[Opening Dataset excerpts section]

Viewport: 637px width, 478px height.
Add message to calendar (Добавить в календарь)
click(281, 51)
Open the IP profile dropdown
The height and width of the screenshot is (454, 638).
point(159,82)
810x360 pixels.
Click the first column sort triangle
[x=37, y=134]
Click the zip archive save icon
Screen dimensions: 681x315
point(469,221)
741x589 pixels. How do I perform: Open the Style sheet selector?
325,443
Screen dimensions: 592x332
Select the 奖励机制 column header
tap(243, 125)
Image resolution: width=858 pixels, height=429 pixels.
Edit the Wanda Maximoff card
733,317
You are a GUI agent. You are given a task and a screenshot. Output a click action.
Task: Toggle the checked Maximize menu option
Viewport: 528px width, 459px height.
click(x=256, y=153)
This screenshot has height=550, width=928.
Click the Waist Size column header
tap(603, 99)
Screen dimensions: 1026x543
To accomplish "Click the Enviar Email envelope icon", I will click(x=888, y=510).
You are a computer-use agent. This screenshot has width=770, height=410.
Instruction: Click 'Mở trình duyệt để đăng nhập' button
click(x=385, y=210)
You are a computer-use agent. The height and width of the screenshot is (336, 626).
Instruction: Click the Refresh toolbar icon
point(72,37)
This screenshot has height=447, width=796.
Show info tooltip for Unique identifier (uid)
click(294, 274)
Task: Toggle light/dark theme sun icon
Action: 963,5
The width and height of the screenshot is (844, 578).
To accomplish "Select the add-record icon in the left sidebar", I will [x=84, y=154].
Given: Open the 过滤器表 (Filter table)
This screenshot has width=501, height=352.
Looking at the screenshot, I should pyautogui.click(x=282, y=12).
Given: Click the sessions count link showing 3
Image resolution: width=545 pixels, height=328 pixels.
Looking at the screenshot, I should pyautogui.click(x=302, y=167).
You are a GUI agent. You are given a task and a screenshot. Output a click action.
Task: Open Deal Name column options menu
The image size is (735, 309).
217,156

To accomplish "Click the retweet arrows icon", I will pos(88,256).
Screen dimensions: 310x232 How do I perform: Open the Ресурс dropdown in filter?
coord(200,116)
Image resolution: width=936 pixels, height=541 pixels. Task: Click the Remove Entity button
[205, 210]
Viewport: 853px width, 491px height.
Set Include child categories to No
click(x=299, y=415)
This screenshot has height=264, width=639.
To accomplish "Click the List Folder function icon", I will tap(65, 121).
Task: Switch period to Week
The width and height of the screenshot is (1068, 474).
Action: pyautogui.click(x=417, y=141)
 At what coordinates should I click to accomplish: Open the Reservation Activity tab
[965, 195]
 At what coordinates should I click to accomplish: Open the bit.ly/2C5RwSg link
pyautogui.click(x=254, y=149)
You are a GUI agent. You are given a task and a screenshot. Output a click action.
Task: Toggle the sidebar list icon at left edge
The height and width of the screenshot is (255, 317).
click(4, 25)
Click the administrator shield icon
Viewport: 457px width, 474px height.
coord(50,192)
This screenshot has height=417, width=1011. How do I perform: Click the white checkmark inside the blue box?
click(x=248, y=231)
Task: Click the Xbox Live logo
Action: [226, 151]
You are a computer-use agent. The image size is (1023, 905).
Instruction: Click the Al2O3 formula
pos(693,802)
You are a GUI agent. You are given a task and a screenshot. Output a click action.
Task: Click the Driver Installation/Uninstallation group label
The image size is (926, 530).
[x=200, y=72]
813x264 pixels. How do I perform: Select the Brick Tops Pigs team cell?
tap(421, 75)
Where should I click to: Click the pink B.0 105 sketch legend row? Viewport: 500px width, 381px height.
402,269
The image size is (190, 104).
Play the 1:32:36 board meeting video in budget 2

[Closing Dataset excerpts section]

■ **Task requirements**
What you need to do is repeat every record above exactly.

■ **Problem solution**
Viewport: 637px width, 478px height.
Add message to calendar (Добавить в календарь)
click(281, 51)
Open the IP profile dropdown
The height and width of the screenshot is (454, 638).
point(159,82)
810x360 pixels.
Click the first column sort triangle
[x=37, y=134]
Click the zip archive save icon
Screen dimensions: 681x315
point(469,221)
741x589 pixels. How do I perform: Open the Style sheet selector?
325,443
Screen dimensions: 592x332
Select the 奖励机制 column header
tap(243, 125)
Image resolution: width=858 pixels, height=429 pixels.
Edit the Wanda Maximoff card
733,317
You are a GUI agent. You are given a task and a screenshot. Output a click action.
Task: Toggle the checked Maximize menu option
Viewport: 528px width, 459px height.
click(x=256, y=153)
This screenshot has height=550, width=928.
Click the Waist Size column header
tap(603, 99)
Screen dimensions: 1026x543
To accomplish "Click the Enviar Email envelope icon", I will click(x=888, y=510).
You are a computer-use agent. This screenshot has width=770, height=410.
Instruction: Click 'Mở trình duyệt để đăng nhập' button
click(x=385, y=210)
You are a computer-use agent. The height and width of the screenshot is (336, 626).
Instruction: Click the Refresh toolbar icon
point(72,37)
This screenshot has height=447, width=796.
Show info tooltip for Unique identifier (uid)
click(294, 274)
Task: Toggle light/dark theme sun icon
Action: 963,5
The width and height of the screenshot is (844, 578).
To accomplish "Select the add-record icon in the left sidebar", I will [x=84, y=154].
Given: Open the 过滤器表 (Filter table)
This screenshot has width=501, height=352.
Looking at the screenshot, I should pyautogui.click(x=282, y=12).
Given: Click the sessions count link showing 3
Image resolution: width=545 pixels, height=328 pixels.
Looking at the screenshot, I should pyautogui.click(x=302, y=167).
You are a GUI agent. You are given a task and a screenshot. Output a click action.
Task: Open Deal Name column options menu
The image size is (735, 309).
217,156

To accomplish "Click the retweet arrows icon", I will pos(88,256).
Screen dimensions: 310x232 How do I perform: Open the Ресурс dropdown in filter?
coord(200,116)
Image resolution: width=936 pixels, height=541 pixels. Task: Click the Remove Entity button
[205, 210]
Viewport: 853px width, 491px height.
Set Include child categories to No
click(x=299, y=415)
This screenshot has height=264, width=639.
To accomplish "Click the List Folder function icon", I will tap(65, 121).
Task: Switch period to Week
The width and height of the screenshot is (1068, 474).
Action: pyautogui.click(x=417, y=141)
 At what coordinates should I click to accomplish: Open the Reservation Activity tab
[965, 195]
 At what coordinates should I click to accomplish: Open the bit.ly/2C5RwSg link
pyautogui.click(x=254, y=149)
You are a GUI agent. You are given a task and a screenshot. Output a click action.
Task: Toggle the sidebar list icon at left edge
The height and width of the screenshot is (255, 317).
click(4, 25)
Click the administrator shield icon
Viewport: 457px width, 474px height.
coord(50,192)
This screenshot has height=417, width=1011. How do I perform: Click the white checkmark inside the blue box?
click(x=248, y=231)
Task: Click the Xbox Live logo
Action: [226, 151]
You are a computer-use agent. The image size is (1023, 905).
Instruction: Click the Al2O3 formula
pos(693,802)
You are a GUI agent. You are given a task and a screenshot. Output a click action.
Task: Click the Driver Installation/Uninstallation group label
The image size is (926, 530).
[x=200, y=72]
813x264 pixels. How do I perform: Select the Brick Tops Pigs team cell?
tap(421, 75)
Where should I click to: Click the pink B.0 105 sketch legend row? Viewport: 500px width, 381px height.
402,269
The image size is (190, 104).
Play the 1:32:36 board meeting video in budget 2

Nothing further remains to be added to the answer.